My thanks to Greg Cranz for starting a conversation on this subject that led me to finally get it straight.
Back at the dawn of time before we were all one world and everyone lived and worked in their own computerized silos, IBM, Microsoft and others came up with a variety of (mostly incompatible) schemes for displaying international characters. Then Unicode came along and all our problems were solved. Well, not really.
First of all, many of those pre-Unicode schemes are still in use and the major software vendors continue to enable them for backward compatibility. To do otherwise would undoubtedly provoke the wrath of customers both big and small. Secondly, while UTF-8 is the dominant encoding scheme used on the Internet and in a lot of software, it competes with other schemes like UTF-16 that are favored by many.
All LDAPv3 compliant directories store string data with UTF-8 encoding. As a result it is important to make sure that what is being stored is compatible with that scheme.
Over the years perl’s UTF-8 handling has gone from being a bolt-on to an integral part of the language. As a result there are a number of pragmas available that make it easy to import and export UTF-8 encoded strings.
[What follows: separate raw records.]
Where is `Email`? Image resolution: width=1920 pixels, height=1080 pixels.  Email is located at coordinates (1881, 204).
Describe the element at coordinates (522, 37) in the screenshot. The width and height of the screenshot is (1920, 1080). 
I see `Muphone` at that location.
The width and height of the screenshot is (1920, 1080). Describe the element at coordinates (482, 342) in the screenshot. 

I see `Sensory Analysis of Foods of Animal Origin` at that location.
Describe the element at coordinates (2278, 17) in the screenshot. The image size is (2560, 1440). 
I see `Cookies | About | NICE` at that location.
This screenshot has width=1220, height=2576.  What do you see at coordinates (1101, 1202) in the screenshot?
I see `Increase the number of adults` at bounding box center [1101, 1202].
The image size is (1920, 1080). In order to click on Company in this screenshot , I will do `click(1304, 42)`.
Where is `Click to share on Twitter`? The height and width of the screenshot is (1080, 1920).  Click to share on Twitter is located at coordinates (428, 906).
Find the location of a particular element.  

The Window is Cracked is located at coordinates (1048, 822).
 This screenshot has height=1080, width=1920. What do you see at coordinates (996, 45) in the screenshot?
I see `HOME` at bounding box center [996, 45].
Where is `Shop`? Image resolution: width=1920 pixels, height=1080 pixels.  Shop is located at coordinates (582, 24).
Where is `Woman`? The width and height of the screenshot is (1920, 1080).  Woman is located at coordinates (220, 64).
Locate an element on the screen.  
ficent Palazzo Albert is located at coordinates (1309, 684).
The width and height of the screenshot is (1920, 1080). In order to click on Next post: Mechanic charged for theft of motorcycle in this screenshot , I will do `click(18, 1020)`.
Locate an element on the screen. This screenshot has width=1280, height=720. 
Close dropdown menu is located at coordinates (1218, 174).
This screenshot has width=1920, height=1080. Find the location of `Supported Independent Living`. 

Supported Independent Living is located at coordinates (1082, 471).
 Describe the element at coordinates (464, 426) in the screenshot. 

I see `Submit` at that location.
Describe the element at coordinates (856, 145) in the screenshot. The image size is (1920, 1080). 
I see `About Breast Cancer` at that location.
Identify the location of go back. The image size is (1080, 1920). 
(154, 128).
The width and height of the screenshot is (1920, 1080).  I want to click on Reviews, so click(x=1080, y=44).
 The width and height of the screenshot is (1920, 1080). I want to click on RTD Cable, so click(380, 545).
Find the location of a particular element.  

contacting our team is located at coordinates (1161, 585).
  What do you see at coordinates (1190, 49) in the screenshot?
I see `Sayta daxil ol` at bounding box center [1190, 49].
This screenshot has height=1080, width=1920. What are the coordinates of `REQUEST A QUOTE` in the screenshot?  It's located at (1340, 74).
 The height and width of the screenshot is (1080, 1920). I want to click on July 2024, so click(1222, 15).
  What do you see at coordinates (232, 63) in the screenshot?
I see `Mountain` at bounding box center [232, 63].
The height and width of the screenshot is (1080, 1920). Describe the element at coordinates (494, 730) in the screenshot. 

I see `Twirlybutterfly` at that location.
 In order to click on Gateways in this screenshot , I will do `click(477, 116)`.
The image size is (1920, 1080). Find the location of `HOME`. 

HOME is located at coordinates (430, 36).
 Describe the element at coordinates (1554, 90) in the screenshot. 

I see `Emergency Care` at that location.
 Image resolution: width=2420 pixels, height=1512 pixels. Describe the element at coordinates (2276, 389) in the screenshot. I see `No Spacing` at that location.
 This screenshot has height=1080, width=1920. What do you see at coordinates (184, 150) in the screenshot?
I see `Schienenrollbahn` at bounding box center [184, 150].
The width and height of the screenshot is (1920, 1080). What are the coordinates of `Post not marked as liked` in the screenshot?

For example, you can instruct perl to require UTF-8 encoding when reading from or writing to files. The :utf8 function allows you to do this in a simple and straightforward way. For example:
open(FH, "<:utf8", $infile) or die $!; open(FH1, ">:utf8", $outfile) or die $!;
From the doc for PerlIO:
Declares that the stream accepts perl’s internal encoding of characters. (Which really is UTF-8 on ASCII machines, but is UTF-EBCDIC on EBCDIC machines.) This allows any character perl can represent to be read from or written to the stream. The UTF-X encoding is chosen to render simple text parts (i.e. non-accented letters, digits and common punctuation) human readable in the encoded file.
There’s an important caution in the doc, a bare “:utf8” declaration will not validate that the data is UTF-8 encoded. To do that you need to use the “:encoding(utf8)” function as described in the utf8 pragma doc.